Santa Maria da Feira

Aspetos Geográficos

O concelho de Santa Maria da Feira, do distrito de Aveiro, localiza-se na Região Norte (NUT II), no Entre Douro e Vouga (NUT III). É limitado a norte pelo distrito do Porto, a oeste por Espinho e Ovar, a sul por S. João da Madeira e Oliveira de Azeméis e a este por Castelo de Paiva e Arouca.
Abrange uma área de 214,7 km2, subdividida em 31 freguesias: Argoncilhe, Arrifana, Caldas de S. Jorge, Canedo, Escapães, Espargo, Santa Maria da Feira, Fiães, Fornos, Gião, Guisande, Lobão, Louredo, Lourosa, Milheirós de Poiares, Mosteiró, Mozelos, Nogueira da Regedoura, Paços de Brandão, Pigeiros, Rio Meão, Romariz, Sanfins, Sanguedo, Santa Maria de Lamas, São João de Ver, São Paio de Oleiros, Souto, Travanca, Vale e Vila Maior.

O natural ou habitante de Santa Maria da Feira denomina-se feirense.

O concelho abrange uma área com altitude média de 185 metros, onde passam o rio Lavandeira, que desagua na ria de Aveiro, e o rio Uíma, que desagua no Douro. No concelho estão situadas as termas de S. Jorge, onde correm águas medicinais a cerca de 23ºC, sulfurosas e alcalinas, utilizadas no tratamento de reumatismo, artritismo e dermatoses.

História e Monumentos

No concelho há vestígios da passagem de povos pré-históricos, contudo a primeira referência encontrada feita a Santa Maria da Feira é do ano de 977. Havia sido habitada pelos Romanos, sendo denominada de Civitas Sanctae Mariae.

Em 1251 estas terras apareceram denominadas de "Vila da Feira" nas Inquirições de D. Afonso III. A povoação e os castelos foram dados por D. Dinis a D. Isabel de Aragão como parte do dote. Em fevereiro de 1514 D. Manuel outorgou um foral novo a estas terras, designando-as de Vila da Feira e Terra de Santa Maria.

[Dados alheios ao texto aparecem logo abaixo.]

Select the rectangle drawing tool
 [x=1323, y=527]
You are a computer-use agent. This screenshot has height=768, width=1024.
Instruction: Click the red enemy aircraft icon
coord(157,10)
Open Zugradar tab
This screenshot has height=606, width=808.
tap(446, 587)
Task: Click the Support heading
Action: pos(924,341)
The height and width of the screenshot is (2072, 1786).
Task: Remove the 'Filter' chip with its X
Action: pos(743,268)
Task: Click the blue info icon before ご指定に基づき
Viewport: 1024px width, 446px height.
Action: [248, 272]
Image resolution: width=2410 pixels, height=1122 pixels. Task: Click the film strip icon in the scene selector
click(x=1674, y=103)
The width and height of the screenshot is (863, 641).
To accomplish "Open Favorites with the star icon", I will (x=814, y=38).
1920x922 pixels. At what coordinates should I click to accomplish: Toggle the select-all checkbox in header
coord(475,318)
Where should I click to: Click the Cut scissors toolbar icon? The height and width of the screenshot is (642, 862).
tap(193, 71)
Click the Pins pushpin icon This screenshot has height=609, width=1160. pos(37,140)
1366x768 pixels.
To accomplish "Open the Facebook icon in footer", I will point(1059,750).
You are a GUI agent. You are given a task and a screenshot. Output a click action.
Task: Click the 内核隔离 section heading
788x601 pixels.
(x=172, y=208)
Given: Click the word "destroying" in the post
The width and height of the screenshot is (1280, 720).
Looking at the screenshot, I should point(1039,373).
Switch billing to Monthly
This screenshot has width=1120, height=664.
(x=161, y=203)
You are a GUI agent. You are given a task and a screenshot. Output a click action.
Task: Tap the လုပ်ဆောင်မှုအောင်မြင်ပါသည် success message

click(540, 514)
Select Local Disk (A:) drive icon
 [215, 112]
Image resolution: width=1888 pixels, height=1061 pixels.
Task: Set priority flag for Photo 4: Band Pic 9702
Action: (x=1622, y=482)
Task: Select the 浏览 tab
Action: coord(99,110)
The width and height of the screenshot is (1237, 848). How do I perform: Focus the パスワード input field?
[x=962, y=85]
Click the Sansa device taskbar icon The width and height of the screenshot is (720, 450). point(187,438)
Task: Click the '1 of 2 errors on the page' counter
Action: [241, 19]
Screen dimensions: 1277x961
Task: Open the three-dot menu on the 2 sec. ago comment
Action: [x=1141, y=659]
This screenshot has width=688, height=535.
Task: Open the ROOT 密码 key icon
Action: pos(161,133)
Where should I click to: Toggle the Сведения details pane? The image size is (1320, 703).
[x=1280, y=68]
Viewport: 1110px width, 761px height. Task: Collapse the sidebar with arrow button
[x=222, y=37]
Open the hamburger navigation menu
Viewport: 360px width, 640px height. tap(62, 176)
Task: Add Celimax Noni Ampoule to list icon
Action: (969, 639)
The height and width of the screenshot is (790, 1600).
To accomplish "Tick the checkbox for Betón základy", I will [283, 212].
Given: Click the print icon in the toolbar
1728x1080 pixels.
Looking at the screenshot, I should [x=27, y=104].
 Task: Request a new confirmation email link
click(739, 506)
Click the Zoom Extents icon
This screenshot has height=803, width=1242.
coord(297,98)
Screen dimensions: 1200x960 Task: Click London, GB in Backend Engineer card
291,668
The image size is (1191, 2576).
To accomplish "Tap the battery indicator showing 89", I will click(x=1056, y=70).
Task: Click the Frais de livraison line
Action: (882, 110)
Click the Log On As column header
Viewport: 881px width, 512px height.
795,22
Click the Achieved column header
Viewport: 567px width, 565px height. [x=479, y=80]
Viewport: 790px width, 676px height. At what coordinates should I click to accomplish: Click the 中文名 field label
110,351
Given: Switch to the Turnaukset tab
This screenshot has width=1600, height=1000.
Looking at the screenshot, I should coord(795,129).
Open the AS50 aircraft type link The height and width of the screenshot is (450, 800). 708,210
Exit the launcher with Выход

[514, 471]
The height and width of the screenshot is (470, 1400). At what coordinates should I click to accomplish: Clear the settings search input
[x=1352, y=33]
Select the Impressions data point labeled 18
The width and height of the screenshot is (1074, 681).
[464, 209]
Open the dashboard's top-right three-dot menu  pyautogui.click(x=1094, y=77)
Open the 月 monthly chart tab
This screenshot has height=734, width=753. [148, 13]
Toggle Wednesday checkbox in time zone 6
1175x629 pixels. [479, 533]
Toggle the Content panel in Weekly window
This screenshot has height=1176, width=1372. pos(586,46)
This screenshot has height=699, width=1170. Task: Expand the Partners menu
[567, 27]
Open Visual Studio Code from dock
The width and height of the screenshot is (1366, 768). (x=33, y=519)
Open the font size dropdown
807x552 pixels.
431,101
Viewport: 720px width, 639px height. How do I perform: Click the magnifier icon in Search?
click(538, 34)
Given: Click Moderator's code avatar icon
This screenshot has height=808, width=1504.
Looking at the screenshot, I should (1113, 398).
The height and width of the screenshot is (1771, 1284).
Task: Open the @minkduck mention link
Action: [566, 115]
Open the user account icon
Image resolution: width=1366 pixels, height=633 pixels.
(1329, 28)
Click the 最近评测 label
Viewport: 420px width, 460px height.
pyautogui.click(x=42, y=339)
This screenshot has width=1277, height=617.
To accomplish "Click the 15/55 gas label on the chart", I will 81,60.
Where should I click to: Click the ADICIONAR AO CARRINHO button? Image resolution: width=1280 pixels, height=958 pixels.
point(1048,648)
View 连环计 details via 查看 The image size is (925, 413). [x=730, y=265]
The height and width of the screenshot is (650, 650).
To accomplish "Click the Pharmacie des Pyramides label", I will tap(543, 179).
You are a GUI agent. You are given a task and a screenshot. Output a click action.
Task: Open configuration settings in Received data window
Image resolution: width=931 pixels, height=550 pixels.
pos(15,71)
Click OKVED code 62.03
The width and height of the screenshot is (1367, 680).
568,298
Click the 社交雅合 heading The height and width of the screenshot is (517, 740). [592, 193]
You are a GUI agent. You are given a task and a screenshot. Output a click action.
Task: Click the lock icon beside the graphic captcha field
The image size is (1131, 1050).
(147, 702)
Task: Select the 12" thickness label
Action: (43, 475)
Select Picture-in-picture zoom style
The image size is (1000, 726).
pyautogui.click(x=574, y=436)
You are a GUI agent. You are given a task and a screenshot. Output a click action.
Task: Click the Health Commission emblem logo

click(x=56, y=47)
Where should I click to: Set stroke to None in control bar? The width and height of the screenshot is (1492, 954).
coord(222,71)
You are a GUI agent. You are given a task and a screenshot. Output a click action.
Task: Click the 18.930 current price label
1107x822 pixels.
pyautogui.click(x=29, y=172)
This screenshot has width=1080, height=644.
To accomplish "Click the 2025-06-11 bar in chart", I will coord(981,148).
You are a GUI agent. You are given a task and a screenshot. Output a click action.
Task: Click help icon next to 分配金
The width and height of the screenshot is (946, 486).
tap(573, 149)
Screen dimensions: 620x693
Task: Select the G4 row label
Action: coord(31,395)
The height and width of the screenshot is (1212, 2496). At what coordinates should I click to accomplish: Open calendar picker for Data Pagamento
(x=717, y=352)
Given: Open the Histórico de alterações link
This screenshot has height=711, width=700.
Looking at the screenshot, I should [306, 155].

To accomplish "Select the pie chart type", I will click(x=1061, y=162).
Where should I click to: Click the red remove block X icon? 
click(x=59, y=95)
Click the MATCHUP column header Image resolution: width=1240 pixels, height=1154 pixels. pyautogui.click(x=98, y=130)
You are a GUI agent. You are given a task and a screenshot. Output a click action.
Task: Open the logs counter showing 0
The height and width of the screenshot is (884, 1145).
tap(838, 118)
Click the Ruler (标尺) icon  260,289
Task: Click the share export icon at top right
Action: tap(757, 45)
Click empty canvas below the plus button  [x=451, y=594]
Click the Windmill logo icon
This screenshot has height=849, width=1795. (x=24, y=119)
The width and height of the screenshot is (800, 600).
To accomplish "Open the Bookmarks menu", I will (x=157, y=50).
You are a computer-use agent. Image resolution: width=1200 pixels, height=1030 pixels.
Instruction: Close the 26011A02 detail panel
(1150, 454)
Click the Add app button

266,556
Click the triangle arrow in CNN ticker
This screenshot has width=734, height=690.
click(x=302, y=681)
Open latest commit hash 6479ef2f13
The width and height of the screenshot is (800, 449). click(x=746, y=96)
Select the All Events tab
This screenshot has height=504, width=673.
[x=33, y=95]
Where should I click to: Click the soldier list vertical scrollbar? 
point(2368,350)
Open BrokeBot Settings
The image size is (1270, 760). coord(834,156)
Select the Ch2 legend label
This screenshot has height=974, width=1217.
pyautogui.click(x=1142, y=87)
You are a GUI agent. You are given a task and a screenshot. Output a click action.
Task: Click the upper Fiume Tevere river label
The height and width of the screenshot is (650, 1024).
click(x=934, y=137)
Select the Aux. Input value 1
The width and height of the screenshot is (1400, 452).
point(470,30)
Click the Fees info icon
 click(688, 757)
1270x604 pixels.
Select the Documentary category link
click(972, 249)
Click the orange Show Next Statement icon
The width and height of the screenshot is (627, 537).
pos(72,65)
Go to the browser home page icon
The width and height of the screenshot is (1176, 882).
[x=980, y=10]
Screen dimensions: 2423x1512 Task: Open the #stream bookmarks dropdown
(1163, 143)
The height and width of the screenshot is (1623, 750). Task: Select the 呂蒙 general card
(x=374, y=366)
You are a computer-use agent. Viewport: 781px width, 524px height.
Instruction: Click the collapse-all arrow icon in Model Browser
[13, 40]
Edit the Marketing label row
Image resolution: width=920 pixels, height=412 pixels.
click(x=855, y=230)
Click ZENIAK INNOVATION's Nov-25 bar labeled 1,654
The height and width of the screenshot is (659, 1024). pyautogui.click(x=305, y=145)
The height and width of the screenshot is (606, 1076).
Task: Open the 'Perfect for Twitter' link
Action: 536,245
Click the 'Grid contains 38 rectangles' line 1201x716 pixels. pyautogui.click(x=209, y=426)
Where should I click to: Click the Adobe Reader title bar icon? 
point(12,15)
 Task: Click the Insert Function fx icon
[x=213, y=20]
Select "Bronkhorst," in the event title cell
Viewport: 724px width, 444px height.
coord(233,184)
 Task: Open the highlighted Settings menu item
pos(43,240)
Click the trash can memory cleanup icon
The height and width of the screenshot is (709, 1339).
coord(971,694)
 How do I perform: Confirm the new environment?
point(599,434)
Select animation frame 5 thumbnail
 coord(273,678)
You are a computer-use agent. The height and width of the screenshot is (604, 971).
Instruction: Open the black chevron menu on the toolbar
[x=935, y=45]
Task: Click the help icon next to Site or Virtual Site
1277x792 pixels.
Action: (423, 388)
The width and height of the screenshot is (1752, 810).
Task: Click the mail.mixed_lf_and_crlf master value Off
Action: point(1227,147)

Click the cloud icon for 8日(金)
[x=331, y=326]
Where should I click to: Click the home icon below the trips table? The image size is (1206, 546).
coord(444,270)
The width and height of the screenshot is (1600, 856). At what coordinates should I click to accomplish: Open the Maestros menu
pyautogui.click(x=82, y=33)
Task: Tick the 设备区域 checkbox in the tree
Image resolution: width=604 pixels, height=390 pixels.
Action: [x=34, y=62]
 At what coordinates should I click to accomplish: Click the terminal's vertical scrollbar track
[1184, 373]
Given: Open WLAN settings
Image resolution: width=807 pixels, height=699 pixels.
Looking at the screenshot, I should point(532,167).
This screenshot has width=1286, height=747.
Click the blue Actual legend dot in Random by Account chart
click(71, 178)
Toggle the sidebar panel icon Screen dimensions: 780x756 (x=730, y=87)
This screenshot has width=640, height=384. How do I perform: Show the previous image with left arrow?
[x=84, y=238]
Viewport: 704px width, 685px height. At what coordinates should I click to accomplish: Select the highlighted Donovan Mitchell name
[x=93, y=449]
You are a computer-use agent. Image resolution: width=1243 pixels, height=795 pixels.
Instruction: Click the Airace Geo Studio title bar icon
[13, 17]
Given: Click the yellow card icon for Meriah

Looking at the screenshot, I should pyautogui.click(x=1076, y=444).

Em 1899 a Vila da Feira perdeu algumas freguesias, que passaram a fazer parte do concelho de Espinho, então criado. Foi elevada a cidade no dia 14 de agosto de 1985.

A nível do património arquitetónico e monumental, destaca-se o castelo que é o ex-libris da região, onde se encontram vestígios da passagem dos Romanos, dos Visigodos e dos Árabes, e que é considerado Monumento Nacional. Existem também outros monumentos de interesse, como o Monumento das Alminhas, dedicado aos mártires das Invasões Francesas, o Castro de Fiães, o Convento dos Loios, a igreja de Santa Maria da Feira, a Igreja Medieval, em Rio Meão, e a igreja paroquial de Arrifana.

Dois dos mais importantes eventos culturais da cidade são a Viagem Medieval, um autêntico ex-líbris da localidade, e o Imaginarius - Festival Internacional de Teatro de Rua, grandes responsáveis pela dinamização turística de Santa Maria da Feira.

Tradições, Lendas e Curiosidades

Há várias festas no concelho, sendo de destacar a que se realiza no dia 20 de janeiro, data que coincide com o feriado municipal, chamada Festa das Fogaceiras, complementada com um cortejo e uma procissão, onde as meninas vão vestidas de branco, com uma faixa à cintura e com uma fogaça enfeitada na cabeça. Realizam-se também festas em honra de alguns padroeiros, como a de N. Sra. da Conceição, a de N. Sra. das Neves, a de S. Tiago e a de Sto. Ovídio. Há ainda outras festas ligadas ao carácter rural do concelho, como a Festa das Colheitas.

Em relação a feiras, é de mencionar a Feira do 10, dado que é realizada mensalmente, todos os dias 10, em Fiães.

O concelho é muito rico a nível artesanal, destacando-se os trabalhos de cortiça, os mármores decorativos, os objetos em ferro e latão, os trabalhos florais, as cestarias, os tamancos, os violinos e outros.

Economia

A estrutura económica do concelho baseia-se essencialmente na indústria, que efetua inclusivamente exportações superiores a 10% do total nacional. As indústrias de maior destaque são a corticeira, a metalo-mecânica, a do calçado, a do papel e a dos laticínios. Existem também algumas pedreiras de granito.

A agricultura tem importância no concelho, dada a fertilidade dos seus solos, nomeadamente na produção de cereais, fruta e vinho. Também a criação de gado, essencialmente bovino, é relevante no concelho.